Another image was of a bag of Belgium’s much-loved chips arranged to look like a hand raising a middle finger. “This is how we answer the terrorists,” said Pascal Willart, who runs Maison Antoine, the Brussels chip shop patronised by the German Chancellor Angela Merkel last month. “The chip is our heritage, and this is our cultural response to these attacks.”

But social media’s most widely shared icon after the attacks was Tintin, the boy reporter and all-round adventurer created almost a century ago by the cartoonist Hergé, who spent almost his entire life in Brussels. A frame from Tintin In Tibet, showing the hero in tears, was particularly popular.

London's monuments light up for Brussels

“The people of Brussels have a sense of freedom; so does Tintin,” says Yves Fevrier, the multimedia director of the Tintin estate, Moulinsart. “Tintin is a good guy who fights bad guys. He embodies great values and he’s still very reassuring as a character. Even if he isn’t real.”
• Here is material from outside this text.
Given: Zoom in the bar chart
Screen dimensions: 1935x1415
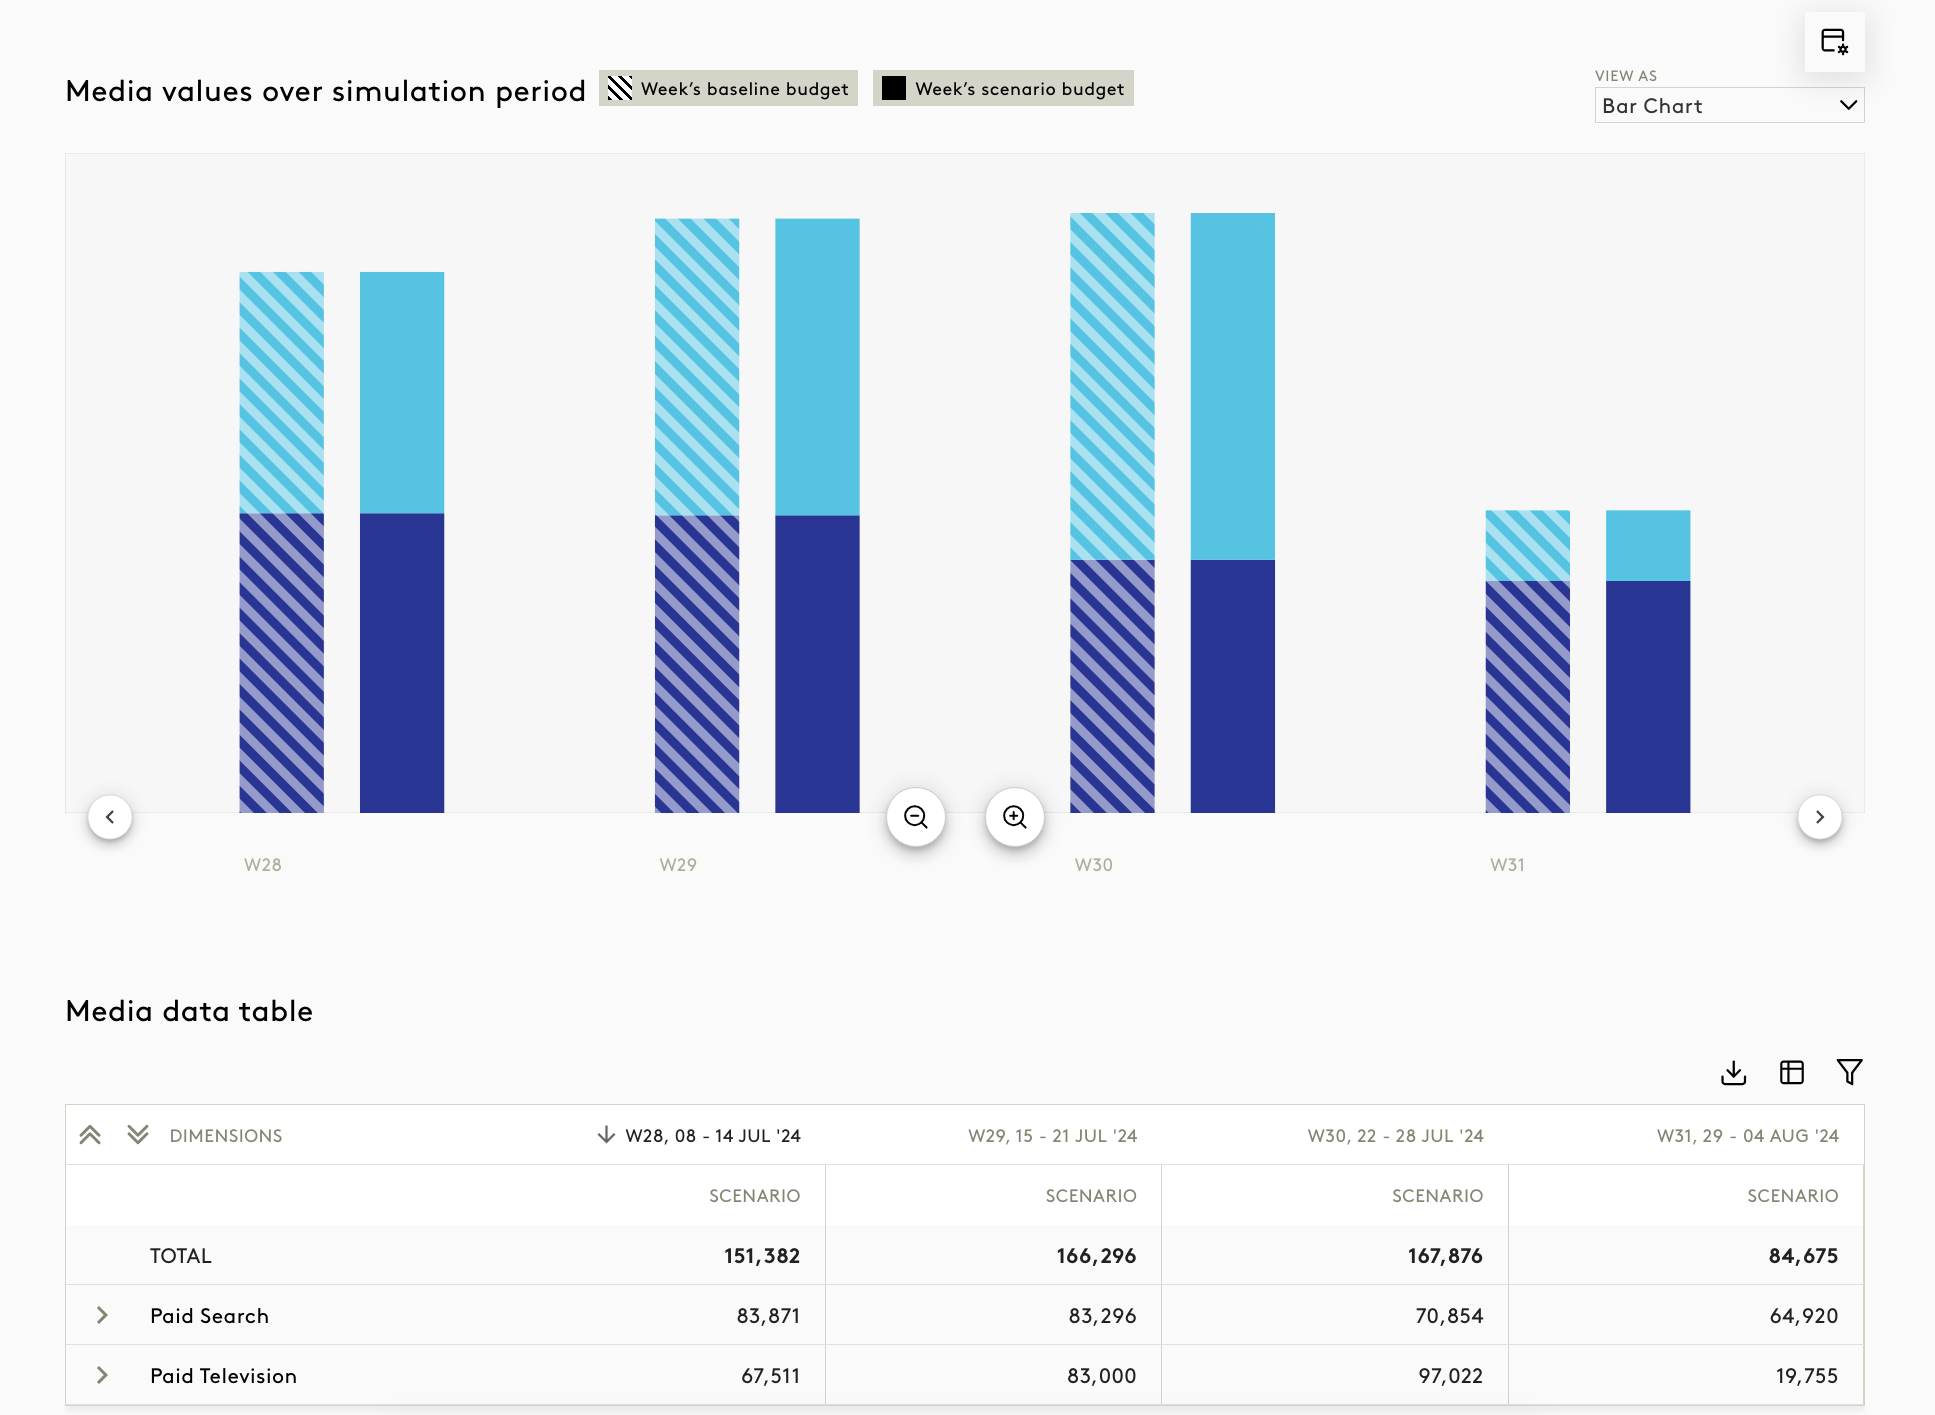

Brussels can be a frustrating city. Politically, it is treated like the bastard child of Belgium’s French and Dutch-speakers, squeezed of vital civic resources. And as home to many of the European Union institutions, as well as Nato and countless other international agencies, parts of the capital can feel like a bureaucratic bubble, cocooned from the real world.

But this week, a city that so often feels distant and disjointed came together in a chorus of defiance and solidarity. Crowds gathered at impromptu vigils, lighting candles, singing and sharing. One of the focal points was the boulevard in front of the former stock exchange building, the Bourse: now closed to traffic, it became a canvas for Brussels residents to scrawl chalk messages and images on the road surface.

Adaptations of ‘Tintin’ cartoons spread across social media after the attacks (AFP)

The Maelbeek metro station, where 20 people were killed by a bomb on a train, is deep within the city’s European quarter. Until recently, it held the dubious distinction of being the only station in the capital to also host a seedy strip joint on its premises: the notorious Manhattan club was known for catering for Eurocrats seeking a change of scenery. “Perhaps they were trying to repeat 11 September, hitting a different Manhattan,” said Mathilde Dubois, a 32-year-old secretary.

In 2002, the Maelbeek station was revamped: the walls were given white tiling and they were decorated with eight huge but simply sketched giant faces that stared amiably ahead from out of the platform walls. Another poignant picture circulating on social media amended one of the faces, adding a single tear. While the city is still sticking it up to its assailants, it also needs to mourn.